Work required
Take the records below and print them verbatim up to and including the line that carries "Pamukkale’de Kaza: 2 Yaralı (112, 2038)".

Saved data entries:
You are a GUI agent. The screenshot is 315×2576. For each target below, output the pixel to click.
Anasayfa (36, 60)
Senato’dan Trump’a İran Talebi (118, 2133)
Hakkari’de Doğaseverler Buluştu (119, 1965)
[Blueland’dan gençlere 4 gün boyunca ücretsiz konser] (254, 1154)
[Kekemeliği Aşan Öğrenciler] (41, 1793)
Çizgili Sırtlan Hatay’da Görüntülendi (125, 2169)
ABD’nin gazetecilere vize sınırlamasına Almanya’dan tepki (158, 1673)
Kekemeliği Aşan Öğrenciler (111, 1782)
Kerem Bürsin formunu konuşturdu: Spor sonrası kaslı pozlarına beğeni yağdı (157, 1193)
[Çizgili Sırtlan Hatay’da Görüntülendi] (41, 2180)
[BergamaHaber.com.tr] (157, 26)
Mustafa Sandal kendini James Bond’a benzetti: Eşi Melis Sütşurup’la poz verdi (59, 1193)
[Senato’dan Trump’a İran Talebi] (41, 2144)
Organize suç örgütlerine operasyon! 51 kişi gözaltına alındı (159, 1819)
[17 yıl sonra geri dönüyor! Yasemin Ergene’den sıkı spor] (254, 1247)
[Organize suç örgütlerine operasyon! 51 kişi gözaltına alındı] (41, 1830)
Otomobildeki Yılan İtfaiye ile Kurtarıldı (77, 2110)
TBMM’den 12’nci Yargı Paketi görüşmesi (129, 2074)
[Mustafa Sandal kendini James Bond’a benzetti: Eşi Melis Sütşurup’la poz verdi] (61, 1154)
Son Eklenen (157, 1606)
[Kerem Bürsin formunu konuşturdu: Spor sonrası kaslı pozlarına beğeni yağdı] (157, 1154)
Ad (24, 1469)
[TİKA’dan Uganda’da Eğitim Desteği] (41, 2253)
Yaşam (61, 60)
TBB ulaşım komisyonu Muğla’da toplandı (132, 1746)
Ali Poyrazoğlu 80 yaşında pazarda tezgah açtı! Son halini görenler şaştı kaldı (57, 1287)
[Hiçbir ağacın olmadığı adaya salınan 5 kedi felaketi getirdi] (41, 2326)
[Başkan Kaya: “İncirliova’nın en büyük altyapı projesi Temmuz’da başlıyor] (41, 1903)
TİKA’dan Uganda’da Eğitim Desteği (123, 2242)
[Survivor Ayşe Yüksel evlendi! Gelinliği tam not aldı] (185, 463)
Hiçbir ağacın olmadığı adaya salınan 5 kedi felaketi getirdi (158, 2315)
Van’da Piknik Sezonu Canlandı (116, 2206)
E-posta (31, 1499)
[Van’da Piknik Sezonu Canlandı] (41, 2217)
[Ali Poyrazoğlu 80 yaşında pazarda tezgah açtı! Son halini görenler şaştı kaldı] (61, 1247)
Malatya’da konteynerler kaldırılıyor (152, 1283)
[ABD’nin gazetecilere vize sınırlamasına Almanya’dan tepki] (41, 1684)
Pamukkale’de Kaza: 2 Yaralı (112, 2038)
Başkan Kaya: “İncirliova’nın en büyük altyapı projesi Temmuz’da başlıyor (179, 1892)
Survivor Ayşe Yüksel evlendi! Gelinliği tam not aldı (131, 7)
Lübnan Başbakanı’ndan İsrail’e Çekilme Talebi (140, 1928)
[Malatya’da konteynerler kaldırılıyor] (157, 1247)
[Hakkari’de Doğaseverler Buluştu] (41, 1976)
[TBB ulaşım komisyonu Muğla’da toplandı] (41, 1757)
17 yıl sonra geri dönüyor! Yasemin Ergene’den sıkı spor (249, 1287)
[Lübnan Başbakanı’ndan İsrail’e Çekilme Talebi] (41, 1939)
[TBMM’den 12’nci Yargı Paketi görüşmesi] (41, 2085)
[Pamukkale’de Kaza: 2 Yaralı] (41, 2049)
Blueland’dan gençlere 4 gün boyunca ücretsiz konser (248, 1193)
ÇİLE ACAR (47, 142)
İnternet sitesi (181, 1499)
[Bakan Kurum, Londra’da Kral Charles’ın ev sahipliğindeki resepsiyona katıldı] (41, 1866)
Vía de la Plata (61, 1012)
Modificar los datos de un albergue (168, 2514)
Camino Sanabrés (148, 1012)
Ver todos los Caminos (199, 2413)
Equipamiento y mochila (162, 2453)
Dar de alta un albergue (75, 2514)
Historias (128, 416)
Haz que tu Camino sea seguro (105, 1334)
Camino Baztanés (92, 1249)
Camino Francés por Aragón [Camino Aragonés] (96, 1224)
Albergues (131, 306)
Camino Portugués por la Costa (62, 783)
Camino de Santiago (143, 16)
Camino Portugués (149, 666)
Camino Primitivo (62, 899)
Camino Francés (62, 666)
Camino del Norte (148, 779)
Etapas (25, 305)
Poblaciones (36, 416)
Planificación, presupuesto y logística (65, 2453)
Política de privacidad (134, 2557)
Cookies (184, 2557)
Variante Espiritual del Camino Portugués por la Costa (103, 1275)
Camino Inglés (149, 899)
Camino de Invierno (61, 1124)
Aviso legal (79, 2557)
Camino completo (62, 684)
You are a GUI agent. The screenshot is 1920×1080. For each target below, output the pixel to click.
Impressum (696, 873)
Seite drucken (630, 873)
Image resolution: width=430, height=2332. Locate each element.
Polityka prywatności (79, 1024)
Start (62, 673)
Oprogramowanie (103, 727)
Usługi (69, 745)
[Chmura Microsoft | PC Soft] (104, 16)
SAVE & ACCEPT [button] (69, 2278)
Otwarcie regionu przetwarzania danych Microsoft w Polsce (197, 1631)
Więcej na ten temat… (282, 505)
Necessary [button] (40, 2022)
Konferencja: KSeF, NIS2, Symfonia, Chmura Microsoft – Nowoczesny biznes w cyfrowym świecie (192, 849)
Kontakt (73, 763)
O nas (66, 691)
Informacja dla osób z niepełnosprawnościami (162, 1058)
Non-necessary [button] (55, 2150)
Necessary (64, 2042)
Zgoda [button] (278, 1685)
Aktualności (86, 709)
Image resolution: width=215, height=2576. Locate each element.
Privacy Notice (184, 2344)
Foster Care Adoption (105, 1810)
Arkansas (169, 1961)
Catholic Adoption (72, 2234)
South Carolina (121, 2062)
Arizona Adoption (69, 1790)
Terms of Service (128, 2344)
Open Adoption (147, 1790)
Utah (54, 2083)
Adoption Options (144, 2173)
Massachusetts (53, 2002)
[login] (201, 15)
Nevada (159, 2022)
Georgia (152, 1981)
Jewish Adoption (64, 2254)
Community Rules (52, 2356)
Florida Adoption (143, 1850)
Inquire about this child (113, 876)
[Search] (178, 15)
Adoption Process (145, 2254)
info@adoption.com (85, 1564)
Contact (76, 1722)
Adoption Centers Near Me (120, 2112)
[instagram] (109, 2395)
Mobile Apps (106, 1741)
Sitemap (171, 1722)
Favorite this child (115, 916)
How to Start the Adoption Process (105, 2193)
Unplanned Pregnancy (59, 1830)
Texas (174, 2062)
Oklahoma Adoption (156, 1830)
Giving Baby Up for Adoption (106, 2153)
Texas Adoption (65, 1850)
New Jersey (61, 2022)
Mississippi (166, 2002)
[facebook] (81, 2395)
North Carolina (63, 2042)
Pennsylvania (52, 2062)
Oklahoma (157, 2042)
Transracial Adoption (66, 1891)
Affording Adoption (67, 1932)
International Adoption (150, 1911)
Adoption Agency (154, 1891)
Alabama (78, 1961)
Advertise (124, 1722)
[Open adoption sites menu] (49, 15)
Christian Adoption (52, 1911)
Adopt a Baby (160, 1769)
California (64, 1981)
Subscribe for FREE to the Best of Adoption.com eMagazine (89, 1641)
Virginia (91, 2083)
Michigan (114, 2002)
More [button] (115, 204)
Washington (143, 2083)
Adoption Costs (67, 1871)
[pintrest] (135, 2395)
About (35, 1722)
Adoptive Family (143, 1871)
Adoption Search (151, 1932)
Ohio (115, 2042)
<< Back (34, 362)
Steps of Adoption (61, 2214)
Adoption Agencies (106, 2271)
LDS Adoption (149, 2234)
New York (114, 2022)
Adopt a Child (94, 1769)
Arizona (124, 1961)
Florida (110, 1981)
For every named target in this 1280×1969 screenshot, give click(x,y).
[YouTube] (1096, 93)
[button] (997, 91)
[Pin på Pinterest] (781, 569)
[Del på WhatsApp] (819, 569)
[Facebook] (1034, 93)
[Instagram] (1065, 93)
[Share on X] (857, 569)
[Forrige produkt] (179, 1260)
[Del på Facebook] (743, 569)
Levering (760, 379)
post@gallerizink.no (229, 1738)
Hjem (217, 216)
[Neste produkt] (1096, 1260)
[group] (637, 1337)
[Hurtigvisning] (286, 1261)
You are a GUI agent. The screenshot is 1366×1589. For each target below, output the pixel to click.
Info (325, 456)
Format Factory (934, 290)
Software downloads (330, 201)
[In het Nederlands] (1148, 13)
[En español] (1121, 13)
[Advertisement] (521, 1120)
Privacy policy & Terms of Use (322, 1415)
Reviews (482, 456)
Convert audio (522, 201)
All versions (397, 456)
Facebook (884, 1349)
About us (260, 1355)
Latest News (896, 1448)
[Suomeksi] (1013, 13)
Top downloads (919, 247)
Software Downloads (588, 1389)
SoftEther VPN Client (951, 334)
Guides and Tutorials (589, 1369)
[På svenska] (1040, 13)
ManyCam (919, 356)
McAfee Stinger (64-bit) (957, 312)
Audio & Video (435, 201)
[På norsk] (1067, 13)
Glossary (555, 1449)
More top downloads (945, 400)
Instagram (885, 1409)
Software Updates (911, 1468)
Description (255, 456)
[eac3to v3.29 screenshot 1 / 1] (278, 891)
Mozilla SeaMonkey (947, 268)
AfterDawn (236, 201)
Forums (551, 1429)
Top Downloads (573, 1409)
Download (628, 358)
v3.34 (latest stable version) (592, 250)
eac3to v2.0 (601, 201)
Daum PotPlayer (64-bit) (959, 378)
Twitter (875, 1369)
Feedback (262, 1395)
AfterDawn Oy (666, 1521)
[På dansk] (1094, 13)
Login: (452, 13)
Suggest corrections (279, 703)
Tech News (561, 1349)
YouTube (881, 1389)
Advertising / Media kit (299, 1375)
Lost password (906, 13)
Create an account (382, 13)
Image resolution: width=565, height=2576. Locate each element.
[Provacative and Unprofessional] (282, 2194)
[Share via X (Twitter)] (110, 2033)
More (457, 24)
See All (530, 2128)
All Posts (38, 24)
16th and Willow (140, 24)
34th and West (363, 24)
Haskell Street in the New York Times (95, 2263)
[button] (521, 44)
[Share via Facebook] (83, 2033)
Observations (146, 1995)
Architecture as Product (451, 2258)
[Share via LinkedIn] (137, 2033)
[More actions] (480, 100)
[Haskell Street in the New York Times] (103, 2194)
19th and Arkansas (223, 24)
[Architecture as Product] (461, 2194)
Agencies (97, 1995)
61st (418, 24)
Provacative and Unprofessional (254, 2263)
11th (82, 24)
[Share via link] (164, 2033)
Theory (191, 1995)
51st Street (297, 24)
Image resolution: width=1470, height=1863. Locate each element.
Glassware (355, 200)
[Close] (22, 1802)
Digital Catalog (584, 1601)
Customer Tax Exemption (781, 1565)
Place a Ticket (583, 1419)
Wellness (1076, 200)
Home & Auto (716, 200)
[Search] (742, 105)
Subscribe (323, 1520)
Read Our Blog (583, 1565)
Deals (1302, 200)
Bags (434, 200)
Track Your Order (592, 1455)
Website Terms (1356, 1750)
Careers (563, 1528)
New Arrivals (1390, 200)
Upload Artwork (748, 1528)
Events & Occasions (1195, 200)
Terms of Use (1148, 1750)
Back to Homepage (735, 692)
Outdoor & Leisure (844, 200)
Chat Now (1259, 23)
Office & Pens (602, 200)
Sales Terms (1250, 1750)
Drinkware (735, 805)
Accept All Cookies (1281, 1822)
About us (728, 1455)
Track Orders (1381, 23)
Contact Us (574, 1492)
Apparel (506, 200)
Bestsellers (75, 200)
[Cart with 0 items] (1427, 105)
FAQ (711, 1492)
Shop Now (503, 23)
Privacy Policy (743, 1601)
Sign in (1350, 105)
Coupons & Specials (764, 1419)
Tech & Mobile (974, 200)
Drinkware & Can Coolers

Solution for this task
You are a GUI agent. The screenshot is 315×2576. For each target below, output the pixel to click.
Anasayfa (36, 60)
Senato’dan Trump’a İran Talebi (118, 2133)
Hakkari’de Doğaseverler Buluştu (119, 1965)
[Blueland’dan gençlere 4 gün boyunca ücretsiz konser] (254, 1154)
[Kekemeliği Aşan Öğrenciler] (41, 1793)
Çizgili Sırtlan Hatay’da Görüntülendi (125, 2169)
ABD’nin gazetecilere vize sınırlamasına Almanya’dan tepki (158, 1673)
Kekemeliği Aşan Öğrenciler (111, 1782)
Kerem Bürsin formunu konuşturdu: Spor sonrası kaslı pozlarına beğeni yağdı (157, 1193)
[Çizgili Sırtlan Hatay’da Görüntülendi] (41, 2180)
[BergamaHaber.com.tr] (157, 26)
Mustafa Sandal kendini James Bond’a benzetti: Eşi Melis Sütşurup’la poz verdi (59, 1193)
[Senato’dan Trump’a İran Talebi] (41, 2144)
Organize suç örgütlerine operasyon! 51 kişi gözaltına alındı (159, 1819)
[17 yıl sonra geri dönüyor! Yasemin Ergene’den sıkı spor] (254, 1247)
[Organize suç örgütlerine operasyon! 51 kişi gözaltına alındı] (41, 1830)
Otomobildeki Yılan İtfaiye ile Kurtarıldı (77, 2110)
TBMM’den 12’nci Yargı Paketi görüşmesi (129, 2074)
[Mustafa Sandal kendini James Bond’a benzetti: Eşi Melis Sütşurup’la poz verdi] (61, 1154)
Son Eklenen (157, 1606)
[Kerem Bürsin formunu konuşturdu: Spor sonrası kaslı pozlarına beğeni yağdı] (157, 1154)
Ad (24, 1469)
[TİKA’dan Uganda’da Eğitim Desteği] (41, 2253)
Yaşam (61, 60)
TBB ulaşım komisyonu Muğla’da toplandı (132, 1746)
Ali Poyrazoğlu 80 yaşında pazarda tezgah açtı! Son halini görenler şaştı kaldı (57, 1287)
[Hiçbir ağacın olmadığı adaya salınan 5 kedi felaketi getirdi] (41, 2326)
[Başkan Kaya: “İncirliova’nın en büyük altyapı projesi Temmuz’da başlıyor] (41, 1903)
TİKA’dan Uganda’da Eğitim Desteği (123, 2242)
[Survivor Ayşe Yüksel evlendi! Gelinliği tam not aldı] (185, 463)
Hiçbir ağacın olmadığı adaya salınan 5 kedi felaketi getirdi (158, 2315)
Van’da Piknik Sezonu Canlandı (116, 2206)
E-posta (31, 1499)
[Van’da Piknik Sezonu Canlandı] (41, 2217)
[Ali Poyrazoğlu 80 yaşında pazarda tezgah açtı! Son halini görenler şaştı kaldı] (61, 1247)
Malatya’da konteynerler kaldırılıyor (152, 1283)
[ABD’nin gazetecilere vize sınırlamasına Almanya’dan tepki] (41, 1684)
Pamukkale’de Kaza: 2 Yaralı (112, 2038)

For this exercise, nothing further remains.